§ Study text:
East Africa: Access to Water
East Africa: Access to Water

In much of the developing world, women spend more time fetching water than any other activity in their day. For more than a billion people, the water they do get is unsafe. Some 2.6 billion must make do without functioning toilets.

Fred de Sam Lazaro reports on these and related issues from east Africa, as part of a Pulitzer Center collaboration with PBS Newshour.

In the Alaba province in southern Ethiopia, water shortages have broad social and economic effects - and in one village the addition of a simple and safe water tap is a transformative event.

Few diseases of unsafe water are more painful than guinea worm. This spaghetti-like parasite takes a year to mature in its human host before bursting through the skin in painful, crippling blisters. Reporting from southern Sudan, Fred records former President Jimmy Carter's long effort, now nearly completed, to eradicate the disease.

§ What to do:
1. Output the passage of the access-to-water text starting with "Fred de Sam" and going on through "a transformative event.".
2. According to the access-to-water text, how long does the guinea worm take to mature in its human host?
3. Take the access-to-water text further, picking up after its last sentence.

§ Saved data entries:
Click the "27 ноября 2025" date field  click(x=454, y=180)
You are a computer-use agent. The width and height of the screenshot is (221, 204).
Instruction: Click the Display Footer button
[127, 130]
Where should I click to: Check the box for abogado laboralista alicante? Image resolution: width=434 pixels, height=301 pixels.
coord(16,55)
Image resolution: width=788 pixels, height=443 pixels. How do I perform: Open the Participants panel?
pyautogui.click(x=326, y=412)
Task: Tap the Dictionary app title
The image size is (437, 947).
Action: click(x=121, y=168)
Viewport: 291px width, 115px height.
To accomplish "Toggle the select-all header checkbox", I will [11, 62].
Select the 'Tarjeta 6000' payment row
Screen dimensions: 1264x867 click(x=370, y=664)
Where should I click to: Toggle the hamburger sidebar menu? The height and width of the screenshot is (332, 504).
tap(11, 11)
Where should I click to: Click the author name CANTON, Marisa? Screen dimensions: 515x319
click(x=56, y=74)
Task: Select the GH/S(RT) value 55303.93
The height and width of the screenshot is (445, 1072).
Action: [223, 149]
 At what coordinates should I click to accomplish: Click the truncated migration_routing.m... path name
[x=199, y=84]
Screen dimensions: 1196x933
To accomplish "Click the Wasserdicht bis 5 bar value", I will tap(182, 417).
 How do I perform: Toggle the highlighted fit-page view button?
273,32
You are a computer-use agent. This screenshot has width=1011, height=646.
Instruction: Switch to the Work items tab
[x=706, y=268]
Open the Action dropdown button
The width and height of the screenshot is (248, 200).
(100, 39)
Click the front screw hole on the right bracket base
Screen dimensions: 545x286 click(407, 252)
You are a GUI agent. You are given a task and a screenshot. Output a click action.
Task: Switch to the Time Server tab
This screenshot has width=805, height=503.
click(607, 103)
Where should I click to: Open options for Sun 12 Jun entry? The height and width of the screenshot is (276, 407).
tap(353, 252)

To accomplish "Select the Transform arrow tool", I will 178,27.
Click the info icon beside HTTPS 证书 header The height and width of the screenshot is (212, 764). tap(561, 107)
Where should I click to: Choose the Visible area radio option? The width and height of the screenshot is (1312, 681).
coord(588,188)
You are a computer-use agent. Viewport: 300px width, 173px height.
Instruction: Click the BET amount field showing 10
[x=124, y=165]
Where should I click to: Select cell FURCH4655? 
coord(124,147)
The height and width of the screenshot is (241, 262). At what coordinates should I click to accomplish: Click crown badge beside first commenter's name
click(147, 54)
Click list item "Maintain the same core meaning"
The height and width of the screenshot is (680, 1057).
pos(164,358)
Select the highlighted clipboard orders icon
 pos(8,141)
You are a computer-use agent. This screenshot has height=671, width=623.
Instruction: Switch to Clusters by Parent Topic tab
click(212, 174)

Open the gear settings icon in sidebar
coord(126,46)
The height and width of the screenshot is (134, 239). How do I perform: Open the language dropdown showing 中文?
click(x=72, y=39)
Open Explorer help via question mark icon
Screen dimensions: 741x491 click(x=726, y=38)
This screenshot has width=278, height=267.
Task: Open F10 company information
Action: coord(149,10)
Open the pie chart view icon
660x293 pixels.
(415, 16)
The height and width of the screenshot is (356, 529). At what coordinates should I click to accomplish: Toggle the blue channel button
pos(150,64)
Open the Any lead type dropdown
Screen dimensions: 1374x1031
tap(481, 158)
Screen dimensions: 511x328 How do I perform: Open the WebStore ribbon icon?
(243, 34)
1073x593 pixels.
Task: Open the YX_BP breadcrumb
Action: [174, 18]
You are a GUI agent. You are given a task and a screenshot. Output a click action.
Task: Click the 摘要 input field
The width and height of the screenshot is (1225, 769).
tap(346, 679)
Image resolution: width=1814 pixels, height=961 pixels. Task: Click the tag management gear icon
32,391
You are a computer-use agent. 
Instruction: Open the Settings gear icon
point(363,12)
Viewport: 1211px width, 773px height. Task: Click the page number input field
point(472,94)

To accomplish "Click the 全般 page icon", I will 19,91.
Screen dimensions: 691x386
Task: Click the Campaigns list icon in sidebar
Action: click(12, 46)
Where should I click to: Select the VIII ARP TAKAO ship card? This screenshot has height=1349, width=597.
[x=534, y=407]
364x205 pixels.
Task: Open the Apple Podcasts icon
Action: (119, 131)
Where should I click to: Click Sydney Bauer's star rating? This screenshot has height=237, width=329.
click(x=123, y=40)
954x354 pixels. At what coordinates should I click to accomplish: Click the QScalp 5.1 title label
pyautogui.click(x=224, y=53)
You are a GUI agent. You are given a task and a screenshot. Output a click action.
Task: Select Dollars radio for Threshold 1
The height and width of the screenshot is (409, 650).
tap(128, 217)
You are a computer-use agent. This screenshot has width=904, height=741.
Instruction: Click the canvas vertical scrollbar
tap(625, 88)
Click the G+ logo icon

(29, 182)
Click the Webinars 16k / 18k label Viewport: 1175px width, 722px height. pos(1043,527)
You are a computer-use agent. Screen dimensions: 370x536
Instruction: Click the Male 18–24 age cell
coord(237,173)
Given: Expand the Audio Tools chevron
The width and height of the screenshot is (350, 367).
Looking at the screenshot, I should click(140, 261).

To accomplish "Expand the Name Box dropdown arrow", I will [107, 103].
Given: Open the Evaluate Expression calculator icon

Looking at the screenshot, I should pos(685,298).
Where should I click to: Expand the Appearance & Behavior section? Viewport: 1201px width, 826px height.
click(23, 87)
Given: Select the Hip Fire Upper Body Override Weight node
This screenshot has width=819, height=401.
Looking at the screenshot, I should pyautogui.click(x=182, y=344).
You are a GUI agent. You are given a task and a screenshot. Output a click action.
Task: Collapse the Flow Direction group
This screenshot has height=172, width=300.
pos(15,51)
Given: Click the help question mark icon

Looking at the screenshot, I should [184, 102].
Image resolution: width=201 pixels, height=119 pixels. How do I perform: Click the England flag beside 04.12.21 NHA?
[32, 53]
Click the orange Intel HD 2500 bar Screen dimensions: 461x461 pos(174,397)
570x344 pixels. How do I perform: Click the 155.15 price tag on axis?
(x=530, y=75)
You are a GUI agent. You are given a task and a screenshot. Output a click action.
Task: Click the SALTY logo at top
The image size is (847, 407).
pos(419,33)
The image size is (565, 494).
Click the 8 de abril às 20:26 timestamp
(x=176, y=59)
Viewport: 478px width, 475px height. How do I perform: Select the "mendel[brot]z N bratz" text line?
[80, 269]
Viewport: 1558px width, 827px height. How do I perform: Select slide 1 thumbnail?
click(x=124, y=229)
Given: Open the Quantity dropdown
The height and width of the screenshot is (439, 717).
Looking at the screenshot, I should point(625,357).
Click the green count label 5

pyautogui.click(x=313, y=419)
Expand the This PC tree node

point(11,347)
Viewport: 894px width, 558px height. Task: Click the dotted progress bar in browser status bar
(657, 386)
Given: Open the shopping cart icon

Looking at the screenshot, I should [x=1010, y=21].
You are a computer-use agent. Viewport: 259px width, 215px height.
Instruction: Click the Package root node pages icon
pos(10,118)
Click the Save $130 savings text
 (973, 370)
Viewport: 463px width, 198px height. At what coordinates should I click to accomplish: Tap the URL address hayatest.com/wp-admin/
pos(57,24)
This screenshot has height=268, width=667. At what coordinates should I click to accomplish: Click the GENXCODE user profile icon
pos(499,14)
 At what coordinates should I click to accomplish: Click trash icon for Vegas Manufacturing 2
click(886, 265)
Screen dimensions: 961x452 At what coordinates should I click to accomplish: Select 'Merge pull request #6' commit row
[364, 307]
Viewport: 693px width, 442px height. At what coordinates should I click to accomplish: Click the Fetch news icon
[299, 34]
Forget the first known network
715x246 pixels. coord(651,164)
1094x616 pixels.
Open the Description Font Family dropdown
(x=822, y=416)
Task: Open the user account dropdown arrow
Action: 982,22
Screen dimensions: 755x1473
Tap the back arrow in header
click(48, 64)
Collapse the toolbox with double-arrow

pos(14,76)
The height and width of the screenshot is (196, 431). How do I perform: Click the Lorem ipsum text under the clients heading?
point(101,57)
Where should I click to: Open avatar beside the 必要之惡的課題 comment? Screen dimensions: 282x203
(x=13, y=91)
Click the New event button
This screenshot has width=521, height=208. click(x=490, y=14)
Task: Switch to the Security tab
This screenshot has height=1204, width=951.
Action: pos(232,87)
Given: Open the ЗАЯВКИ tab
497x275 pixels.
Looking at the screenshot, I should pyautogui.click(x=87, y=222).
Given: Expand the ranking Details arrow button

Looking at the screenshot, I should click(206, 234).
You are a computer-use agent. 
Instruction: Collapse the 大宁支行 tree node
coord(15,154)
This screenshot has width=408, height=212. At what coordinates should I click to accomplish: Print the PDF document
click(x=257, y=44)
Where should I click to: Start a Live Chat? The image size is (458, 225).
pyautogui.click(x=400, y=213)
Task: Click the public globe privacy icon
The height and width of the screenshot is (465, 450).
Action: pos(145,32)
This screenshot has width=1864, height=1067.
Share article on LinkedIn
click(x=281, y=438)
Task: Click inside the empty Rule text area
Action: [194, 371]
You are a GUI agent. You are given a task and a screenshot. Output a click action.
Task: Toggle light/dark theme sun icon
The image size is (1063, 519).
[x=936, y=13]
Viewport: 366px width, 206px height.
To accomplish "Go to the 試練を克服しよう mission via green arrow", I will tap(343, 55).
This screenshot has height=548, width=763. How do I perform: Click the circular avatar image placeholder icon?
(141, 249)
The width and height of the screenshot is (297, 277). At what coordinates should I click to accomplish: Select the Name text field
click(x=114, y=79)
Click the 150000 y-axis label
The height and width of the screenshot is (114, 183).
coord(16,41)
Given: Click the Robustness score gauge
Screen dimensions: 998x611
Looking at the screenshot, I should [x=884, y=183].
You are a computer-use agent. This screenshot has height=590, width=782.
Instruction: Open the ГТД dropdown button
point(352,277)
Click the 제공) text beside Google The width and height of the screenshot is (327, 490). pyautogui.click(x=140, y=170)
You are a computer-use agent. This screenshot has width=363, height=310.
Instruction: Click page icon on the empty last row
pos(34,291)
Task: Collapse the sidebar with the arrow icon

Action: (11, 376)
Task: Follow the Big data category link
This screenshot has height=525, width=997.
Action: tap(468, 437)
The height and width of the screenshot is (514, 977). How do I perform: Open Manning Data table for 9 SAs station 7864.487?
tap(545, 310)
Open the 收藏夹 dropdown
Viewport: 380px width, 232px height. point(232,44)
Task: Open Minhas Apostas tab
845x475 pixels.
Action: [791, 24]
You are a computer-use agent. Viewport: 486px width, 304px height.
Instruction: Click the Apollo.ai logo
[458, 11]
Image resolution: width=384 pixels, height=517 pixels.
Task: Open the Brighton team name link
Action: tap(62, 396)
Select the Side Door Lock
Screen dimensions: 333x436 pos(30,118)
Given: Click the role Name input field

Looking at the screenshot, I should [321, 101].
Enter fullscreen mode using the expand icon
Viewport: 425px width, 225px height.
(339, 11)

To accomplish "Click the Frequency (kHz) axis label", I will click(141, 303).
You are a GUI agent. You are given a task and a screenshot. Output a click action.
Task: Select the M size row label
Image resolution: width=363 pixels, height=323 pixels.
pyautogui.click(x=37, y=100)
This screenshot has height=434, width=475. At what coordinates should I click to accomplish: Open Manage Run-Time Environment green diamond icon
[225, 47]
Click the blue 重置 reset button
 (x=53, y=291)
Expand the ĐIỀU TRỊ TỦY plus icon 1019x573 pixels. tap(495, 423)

§ Responses for each task:
1.
Fred de Sam Lazaro reports on these and related issues from east Africa, as part of a Pulitzer Center collaboration with PBS Newshour.

In the Alaba province in southern Ethiopia, water shortages have broad social and economic effects - and in one village the addition of a simple and safe water tap is a transformative event.

2. A year.

3.
In Kenya's capital city of Nairobi, entrepreneur David Kuria is spearheading an effort to introduce modern, eco-friendly pay toilets. Venture capital came from the New York-based Acumen Fund after Kuria was rejected by every bank he approached. Now thousands of satisfied customers pay seven U.S. cents to use these spotless facilities, which number 35 and growing. Kuria's biggest challenge is to make the business model work in slums like Mathare, the focus of this reporting.